« Les gens ont commencé à plier bagages. Les familles avec des enfants sont les premières à fuir. » Avant même le lancement, annoncé hier après-midi par le président Recep Tayyip Erdogan, de l’offensive turque dans le Nord-Est syrien, les habitants des régions menacées s’étaient préparés au pire.
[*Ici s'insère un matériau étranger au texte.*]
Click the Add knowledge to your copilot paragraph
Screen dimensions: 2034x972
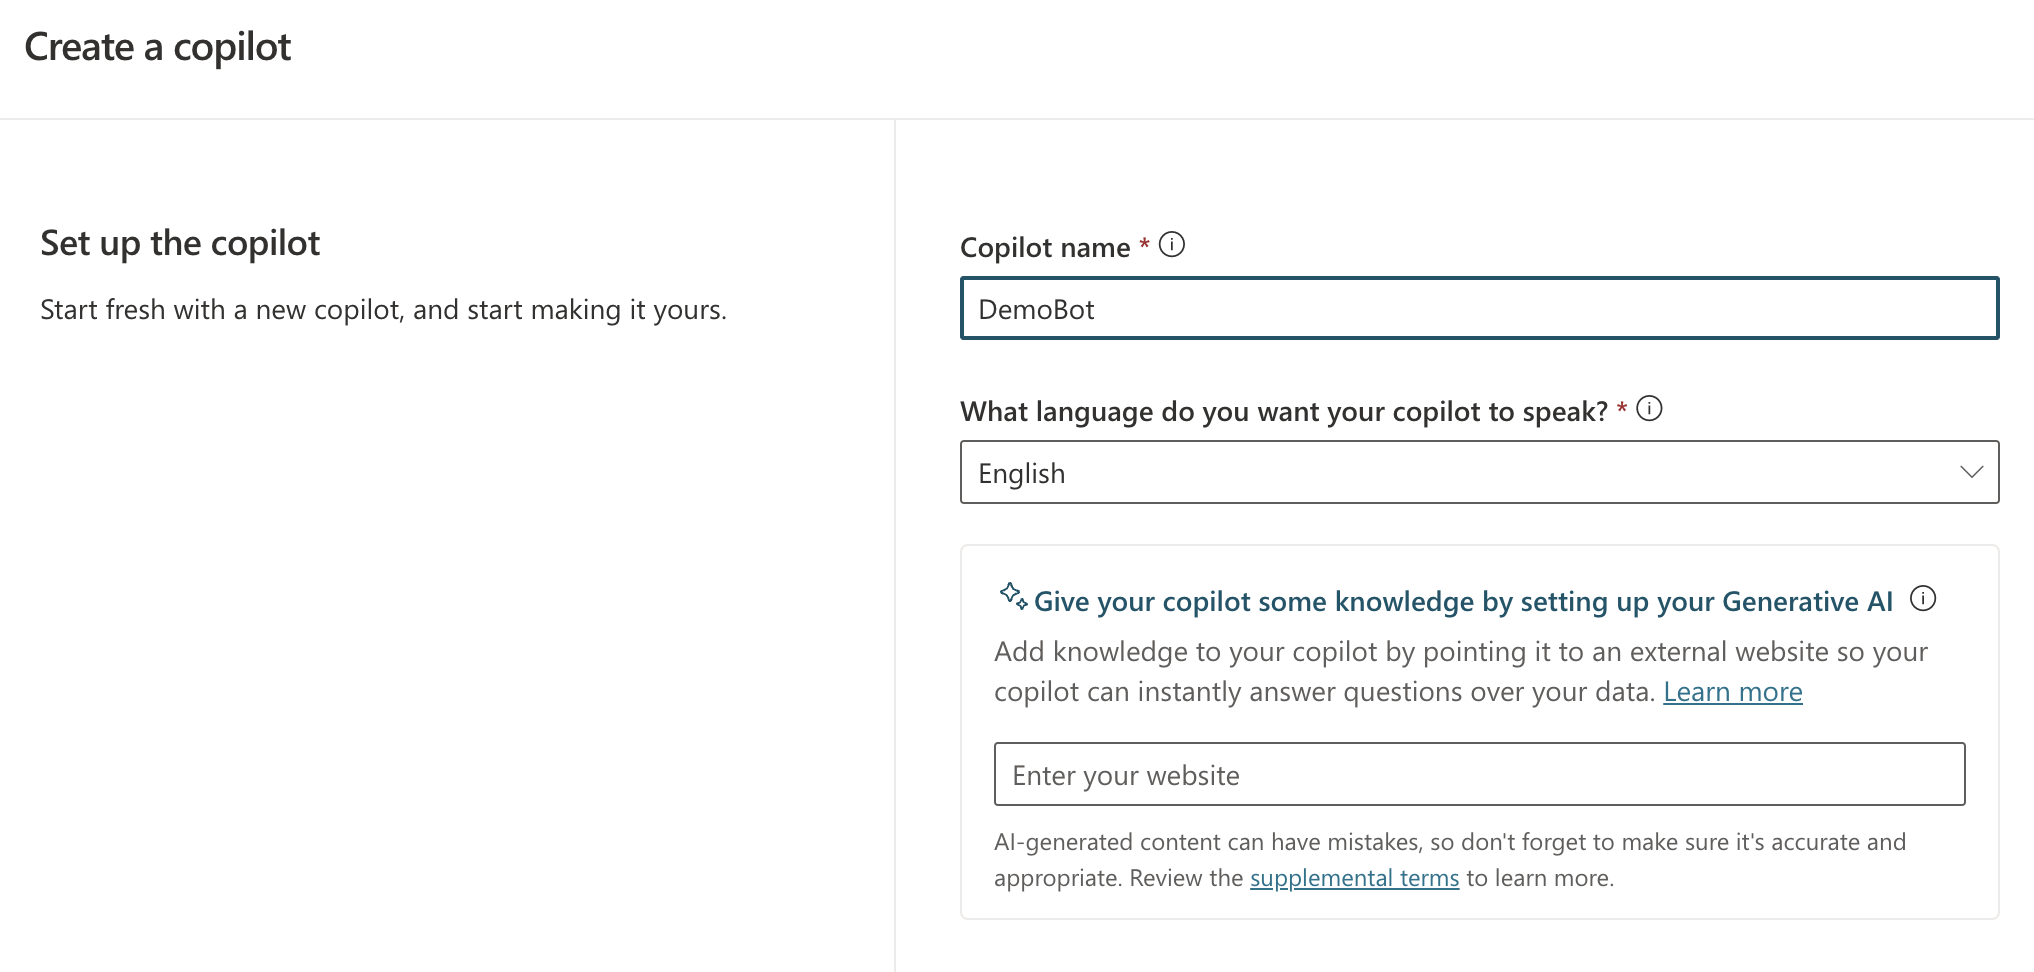click(1460, 652)
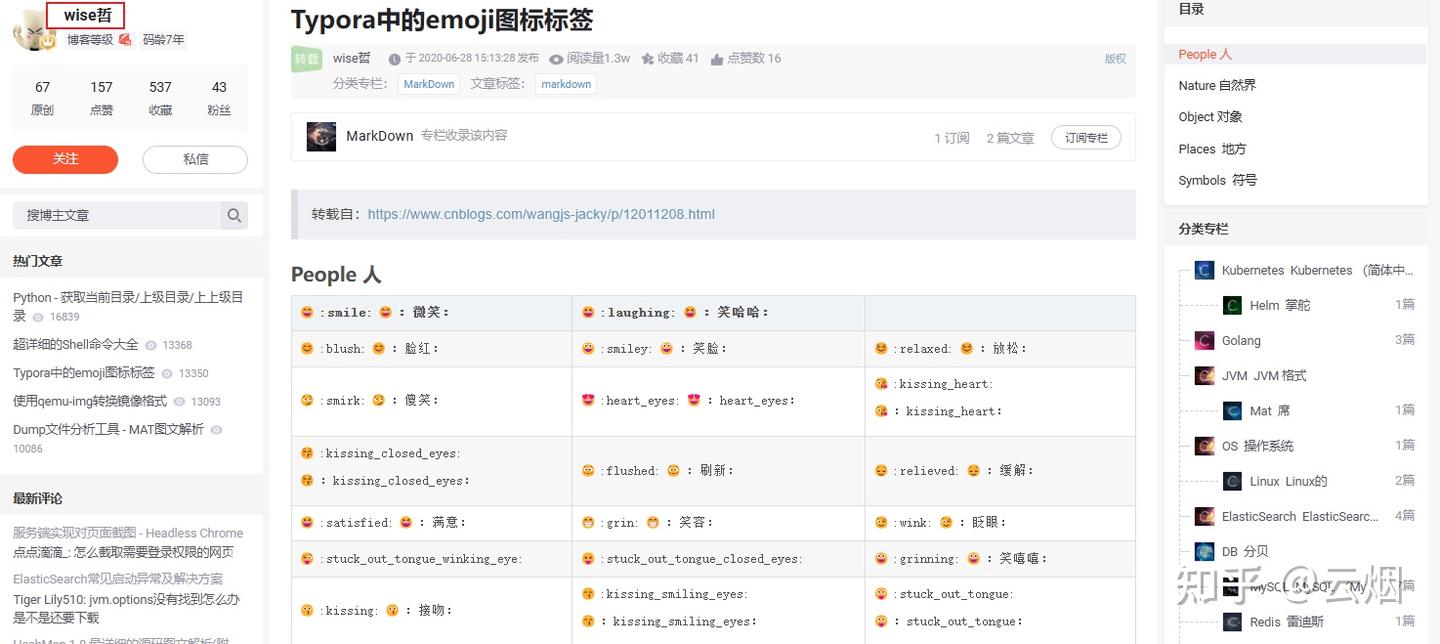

« Hier matin, il y avait vraiment un sentiment de menace, une atmosphère de danger imminent. Les gens avaient peur que l’armée turque traverse la frontière. Finalement, elle ne l’a pas fait aussi tôt qu’on le pensait », raconte Dilovan, 49 ans, journaliste kurde syrien basé à Qamichli, ville syrienne frontalière à la Turquie. « Puis, dans l’après-midi, les bombardements entre les régions de Tal Abyad et de Ras al-Aïn ont commencé », ajoute le journaliste, contacté par WhatsApp par L’Orient-Le Jour, alors qu’il se trouve, actuellement, à Qamichli.
« L’un des villages à côté, le village de Sêgirka, a été bombardé. À l’heure où je vous parle, des maisons sont en train de brûler. Un missile Hawk est tombé pas loin de Qamichli. L’ambiance est à la panique générale. Les gens ont commencé à plier bagages. Les familles avec des enfants sont les premières à fuir vers des villages plus éloignés de la ville. Les gens flairent le danger et la peur les pousse à partir. Les villages ne sont pas forcément sûrs, mais, malgré tout, les gens cherchent à s’y réfugier », ajoute-t-il. L’opération lancée par Recep Tayyip Erdogan contre les forces kurdes des Unités de protection du peuple (YPG), et baptisée « source de paix », est la troisième offensive militaire que mène Ankara depuis 2016. Considéré comme « terroriste » par la Turquie, ce groupe soutenu par les Occidentaux a combattu l’État islamique auprès des États-Unis.
(Lire aussi : Les menaces US pourraient être contre-productives)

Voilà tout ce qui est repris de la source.